Dr. Lang: Patients with humoral immune deficiency need to be identified so that they can receive replacement immunoglobulin therapy. Such patients have a history of frequent, recurrent, or unusual infection and demonstrate impaired antibody responses to tetanus and/or pneumococcal vaccination. However, gamma-globulin replacement therapy is associated with substantial direct and indirect costs and is not indicated for patients who have hypogammaglobulinemia without demonstrated impaired antibody responses to vaccines.

We commonly see this, for instance, in patients who have taken corticosteroids and have secondary hypogammaglobulinemia but who manifest a normal response when challenged with vaccines. The administration of gamma-globulin to such patients is not cost-effective, nor is it associated with improved patient care outcomes.

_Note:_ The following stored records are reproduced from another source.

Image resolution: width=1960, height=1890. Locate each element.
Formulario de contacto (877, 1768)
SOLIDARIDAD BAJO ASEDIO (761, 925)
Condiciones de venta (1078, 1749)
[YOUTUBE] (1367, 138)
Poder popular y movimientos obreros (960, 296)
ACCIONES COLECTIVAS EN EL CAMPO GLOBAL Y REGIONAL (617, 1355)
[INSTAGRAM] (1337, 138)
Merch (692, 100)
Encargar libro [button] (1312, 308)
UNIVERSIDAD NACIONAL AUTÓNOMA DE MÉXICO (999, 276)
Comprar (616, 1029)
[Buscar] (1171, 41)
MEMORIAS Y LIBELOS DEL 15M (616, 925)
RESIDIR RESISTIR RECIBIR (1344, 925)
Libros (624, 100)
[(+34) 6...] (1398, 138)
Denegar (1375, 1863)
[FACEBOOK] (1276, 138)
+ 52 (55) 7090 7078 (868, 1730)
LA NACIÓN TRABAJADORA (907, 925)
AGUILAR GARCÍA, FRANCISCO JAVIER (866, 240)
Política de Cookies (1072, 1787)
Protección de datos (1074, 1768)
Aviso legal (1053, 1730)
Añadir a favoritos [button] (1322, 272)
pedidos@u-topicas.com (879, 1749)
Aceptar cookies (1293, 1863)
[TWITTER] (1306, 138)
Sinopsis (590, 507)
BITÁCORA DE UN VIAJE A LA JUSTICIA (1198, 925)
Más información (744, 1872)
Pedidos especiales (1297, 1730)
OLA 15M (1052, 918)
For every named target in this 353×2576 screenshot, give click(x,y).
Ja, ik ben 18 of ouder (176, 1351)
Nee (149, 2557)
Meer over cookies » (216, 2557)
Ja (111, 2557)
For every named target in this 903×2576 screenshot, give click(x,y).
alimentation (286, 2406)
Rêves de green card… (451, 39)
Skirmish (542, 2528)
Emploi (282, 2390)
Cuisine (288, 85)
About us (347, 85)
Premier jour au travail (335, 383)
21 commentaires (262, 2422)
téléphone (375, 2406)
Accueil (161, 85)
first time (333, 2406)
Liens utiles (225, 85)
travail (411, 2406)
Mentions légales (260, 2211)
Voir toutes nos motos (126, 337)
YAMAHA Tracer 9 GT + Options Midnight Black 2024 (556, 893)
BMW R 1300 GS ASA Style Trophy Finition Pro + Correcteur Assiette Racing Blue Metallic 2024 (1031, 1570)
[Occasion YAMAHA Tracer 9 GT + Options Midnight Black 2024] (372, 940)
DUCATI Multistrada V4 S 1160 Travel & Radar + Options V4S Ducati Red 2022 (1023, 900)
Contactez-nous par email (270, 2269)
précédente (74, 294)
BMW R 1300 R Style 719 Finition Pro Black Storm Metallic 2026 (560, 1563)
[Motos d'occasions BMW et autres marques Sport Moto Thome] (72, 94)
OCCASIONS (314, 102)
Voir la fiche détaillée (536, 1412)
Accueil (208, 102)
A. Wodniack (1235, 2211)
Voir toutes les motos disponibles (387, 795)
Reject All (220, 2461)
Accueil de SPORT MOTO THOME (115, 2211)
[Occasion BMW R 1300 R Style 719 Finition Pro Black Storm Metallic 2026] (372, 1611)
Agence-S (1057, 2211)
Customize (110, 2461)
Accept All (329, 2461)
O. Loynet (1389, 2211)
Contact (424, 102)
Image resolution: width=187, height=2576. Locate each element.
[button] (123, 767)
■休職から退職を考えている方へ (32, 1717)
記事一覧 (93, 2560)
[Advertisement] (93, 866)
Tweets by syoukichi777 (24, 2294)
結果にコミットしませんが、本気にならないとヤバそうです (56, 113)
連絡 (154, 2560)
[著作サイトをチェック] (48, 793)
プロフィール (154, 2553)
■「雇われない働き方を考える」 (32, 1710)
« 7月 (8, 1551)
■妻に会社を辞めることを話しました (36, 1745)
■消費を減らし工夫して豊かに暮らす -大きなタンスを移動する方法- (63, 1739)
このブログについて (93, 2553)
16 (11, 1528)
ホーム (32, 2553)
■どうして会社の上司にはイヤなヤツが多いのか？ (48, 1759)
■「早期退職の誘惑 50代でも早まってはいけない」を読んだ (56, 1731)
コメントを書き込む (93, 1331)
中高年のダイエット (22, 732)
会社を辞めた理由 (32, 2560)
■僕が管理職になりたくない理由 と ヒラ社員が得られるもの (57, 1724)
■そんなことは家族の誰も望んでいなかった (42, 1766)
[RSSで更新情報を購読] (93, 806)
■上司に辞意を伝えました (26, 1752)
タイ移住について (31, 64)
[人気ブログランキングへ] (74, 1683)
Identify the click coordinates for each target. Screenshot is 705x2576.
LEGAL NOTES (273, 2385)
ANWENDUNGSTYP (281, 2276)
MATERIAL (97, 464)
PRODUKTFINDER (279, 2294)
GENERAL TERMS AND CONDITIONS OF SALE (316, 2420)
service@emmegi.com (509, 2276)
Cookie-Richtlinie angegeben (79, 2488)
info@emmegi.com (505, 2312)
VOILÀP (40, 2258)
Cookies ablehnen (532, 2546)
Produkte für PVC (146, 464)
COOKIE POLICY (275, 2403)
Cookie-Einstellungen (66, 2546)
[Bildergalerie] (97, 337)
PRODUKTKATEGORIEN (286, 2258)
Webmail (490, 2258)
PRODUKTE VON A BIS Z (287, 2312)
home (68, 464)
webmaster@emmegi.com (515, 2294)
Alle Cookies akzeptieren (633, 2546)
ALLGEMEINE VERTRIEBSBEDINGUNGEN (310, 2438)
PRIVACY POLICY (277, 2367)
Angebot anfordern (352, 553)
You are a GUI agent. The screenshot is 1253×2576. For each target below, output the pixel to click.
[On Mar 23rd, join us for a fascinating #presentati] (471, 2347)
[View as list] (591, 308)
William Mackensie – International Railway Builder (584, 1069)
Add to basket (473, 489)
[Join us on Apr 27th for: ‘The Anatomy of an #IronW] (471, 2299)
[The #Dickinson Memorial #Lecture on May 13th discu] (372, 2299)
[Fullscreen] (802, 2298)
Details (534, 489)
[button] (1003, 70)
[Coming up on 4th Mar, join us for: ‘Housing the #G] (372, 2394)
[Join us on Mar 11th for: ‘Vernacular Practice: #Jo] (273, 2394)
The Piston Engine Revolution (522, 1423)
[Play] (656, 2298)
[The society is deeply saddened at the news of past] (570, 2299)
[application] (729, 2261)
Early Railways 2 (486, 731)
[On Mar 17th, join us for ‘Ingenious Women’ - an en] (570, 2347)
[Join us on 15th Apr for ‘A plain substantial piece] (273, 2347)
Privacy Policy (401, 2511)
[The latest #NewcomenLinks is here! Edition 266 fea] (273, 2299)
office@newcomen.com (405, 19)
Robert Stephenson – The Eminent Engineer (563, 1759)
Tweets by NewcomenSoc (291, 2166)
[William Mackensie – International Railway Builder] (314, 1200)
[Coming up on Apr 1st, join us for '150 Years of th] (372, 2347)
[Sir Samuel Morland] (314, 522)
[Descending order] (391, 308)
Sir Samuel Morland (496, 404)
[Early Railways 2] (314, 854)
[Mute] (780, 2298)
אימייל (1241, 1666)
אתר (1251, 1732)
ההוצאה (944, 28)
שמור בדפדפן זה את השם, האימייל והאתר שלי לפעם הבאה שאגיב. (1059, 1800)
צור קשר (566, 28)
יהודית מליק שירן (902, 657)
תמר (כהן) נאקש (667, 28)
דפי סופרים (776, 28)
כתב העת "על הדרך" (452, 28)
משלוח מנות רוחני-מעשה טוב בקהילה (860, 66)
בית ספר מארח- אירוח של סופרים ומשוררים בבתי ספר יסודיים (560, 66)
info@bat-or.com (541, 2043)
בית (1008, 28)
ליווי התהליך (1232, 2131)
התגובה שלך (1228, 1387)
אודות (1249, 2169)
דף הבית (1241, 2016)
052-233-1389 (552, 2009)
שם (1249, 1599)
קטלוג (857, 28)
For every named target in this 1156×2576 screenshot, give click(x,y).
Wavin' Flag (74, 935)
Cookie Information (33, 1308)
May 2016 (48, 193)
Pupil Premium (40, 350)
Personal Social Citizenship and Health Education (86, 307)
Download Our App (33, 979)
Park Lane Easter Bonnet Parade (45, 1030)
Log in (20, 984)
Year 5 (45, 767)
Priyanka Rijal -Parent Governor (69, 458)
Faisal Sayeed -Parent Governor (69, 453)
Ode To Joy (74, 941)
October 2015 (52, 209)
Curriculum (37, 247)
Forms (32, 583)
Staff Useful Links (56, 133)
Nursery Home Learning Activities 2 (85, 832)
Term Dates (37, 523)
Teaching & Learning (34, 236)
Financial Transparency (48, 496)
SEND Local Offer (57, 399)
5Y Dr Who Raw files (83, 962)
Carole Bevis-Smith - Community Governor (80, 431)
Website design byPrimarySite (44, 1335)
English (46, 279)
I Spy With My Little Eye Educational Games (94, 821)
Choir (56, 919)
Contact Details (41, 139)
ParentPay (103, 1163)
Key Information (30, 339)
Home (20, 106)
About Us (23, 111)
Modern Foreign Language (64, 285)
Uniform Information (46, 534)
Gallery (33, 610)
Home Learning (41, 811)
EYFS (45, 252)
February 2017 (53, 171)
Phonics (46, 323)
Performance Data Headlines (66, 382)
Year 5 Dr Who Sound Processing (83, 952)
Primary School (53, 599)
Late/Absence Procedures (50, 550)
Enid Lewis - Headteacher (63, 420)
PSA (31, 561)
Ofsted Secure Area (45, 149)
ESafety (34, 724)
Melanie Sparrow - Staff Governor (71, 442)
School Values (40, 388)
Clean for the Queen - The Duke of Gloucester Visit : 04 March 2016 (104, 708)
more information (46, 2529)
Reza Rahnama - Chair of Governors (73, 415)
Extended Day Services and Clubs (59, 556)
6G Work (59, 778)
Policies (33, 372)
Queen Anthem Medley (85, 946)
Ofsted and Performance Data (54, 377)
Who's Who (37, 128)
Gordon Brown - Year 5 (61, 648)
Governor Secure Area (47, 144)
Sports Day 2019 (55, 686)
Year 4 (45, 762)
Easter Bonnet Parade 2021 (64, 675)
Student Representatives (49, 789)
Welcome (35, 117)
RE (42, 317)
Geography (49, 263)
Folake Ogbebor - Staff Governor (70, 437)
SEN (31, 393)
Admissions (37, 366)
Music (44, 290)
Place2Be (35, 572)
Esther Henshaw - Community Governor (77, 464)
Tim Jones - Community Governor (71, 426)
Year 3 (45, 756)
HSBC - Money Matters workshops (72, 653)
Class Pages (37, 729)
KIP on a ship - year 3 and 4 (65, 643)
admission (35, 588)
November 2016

Medscape: And your fifth recommendation is: Don't diagnose or manage asthma without spirometry.

Dr. Lang: Without an objective measurement of lung function -- such as spirometry -- both patient and physician are prone to underestimate severity of asthma and overestimate response to treatment. For this reason, healthcare providers who rely on symptoms when diagnosing and managing asthma can be misled, and this may lead to undertreatment of patients with asthma.

Spirometry is essential not only for the appropriate management of patients but also frequently to confirm the diagnosis of asthma.

Recent asthma guidelines underscore the importance of spirometry in terms of estimating disease severity and monitoring asthma control over time. Spirometry is essential in the management of asthma. Objective measurements of lung function should be obtained in patients with asthma periodically over time to ensure that asthma is appropriately controlled.

Medscape: Thank you, Dr. Lang. Do you think there are any further recommendations that AAAAI might be adding down the road? And are there any other Choosing Wisely activities coming up in the near future?

Dr. Lang: The response we've had from healthcare professionals and consumers has exceeded our expectations, and we intend to continue to pursue opportunities related to the current recommendations before considering the addition of new recommendations. We look forward to new activities generated by the Choosing Wisely campaign.